The forthcoming romantic drama was ridiculed across social media, and specifically by Irish people, after the release of its first trailer in November. The accents used by Blunt and her co-stars (including Jamie Dornan and Christopher Walken) were even jokingly compared to a “hate crime”.

Blunt has now broken her silence on the accents used in the film, explaining that she and her fellow cast members “had to learn a very specific [and] quite thick accent”.

“I think there’s 50 to 100 different accents just in Ireland,” the British actor told The Hollywood Reporter. “Even in Dublin, there’s North and South Dublin, and they sound completely different. So we had to learn a very specific midland, rural, quite thick accent, and it sounds completely different from a metropolitan, sort of Dublin Irish accent. I don’t even know all the accents.”

She also explained why Dornan, who is himself Irish, appears to speak with a not-particulary-good Irish accent in the film.

“Even for Jamie, who’s from Belfast, he has a completely different accent from how he spoke,” she added. “So accents are tricky.
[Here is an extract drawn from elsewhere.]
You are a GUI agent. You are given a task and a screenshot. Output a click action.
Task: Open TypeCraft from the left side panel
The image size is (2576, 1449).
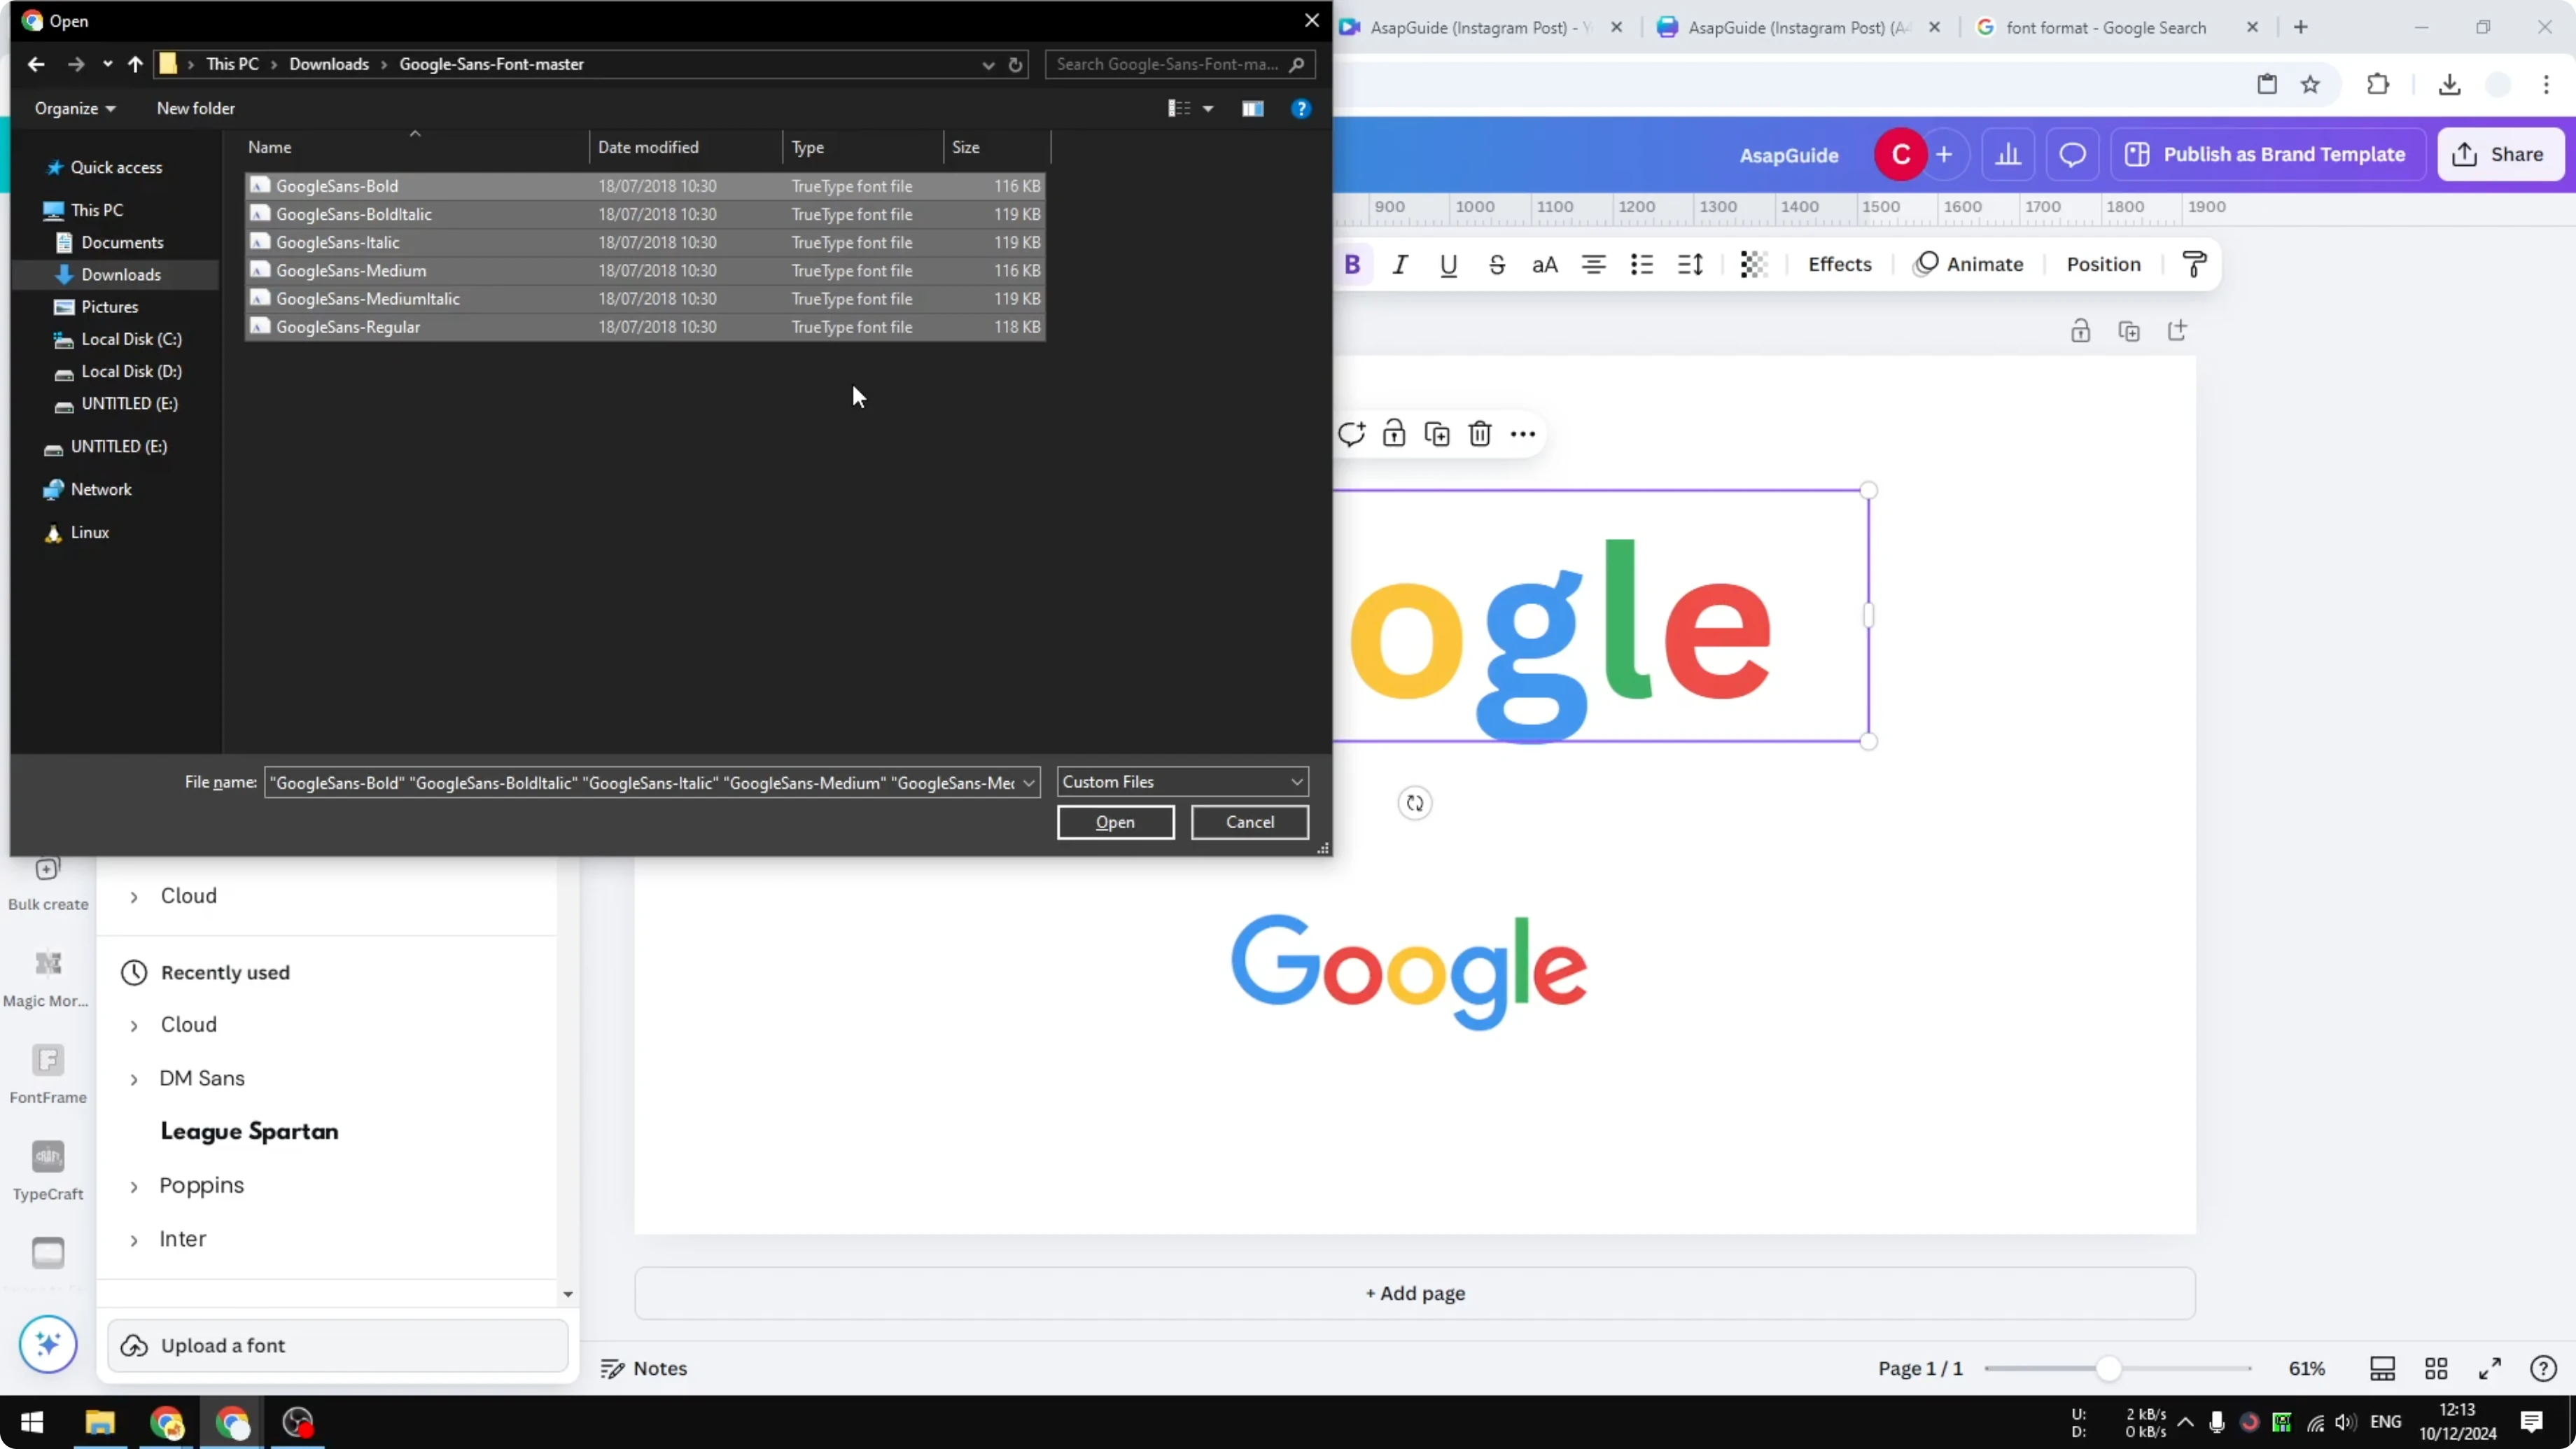[x=47, y=1170]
You just do your best and that’s all you can hope for.”

Wild Mountain Thyme, which Blunt said was filmed quickly in just four weeks, revolves around a headstrong farmer embroiled in a land dispute with a man (Dornan) she has loved for decades.

The film’s trailer was met with mockery. “Jesus wept!” wrote one viewer. “How does Jamie Dornan, the only Irish person in the trailer manage to have the worst Irish accent of all of them?”

The official Twitter account of the Leprechaun Museum added: “Even we think this is a bit much.”

John Patrick Shanley, who directed the film, responded to the backlash by explaining that the accents used were made to be “more accessible to a global audience”.

Wild Mountain Thyme will be released in 2021.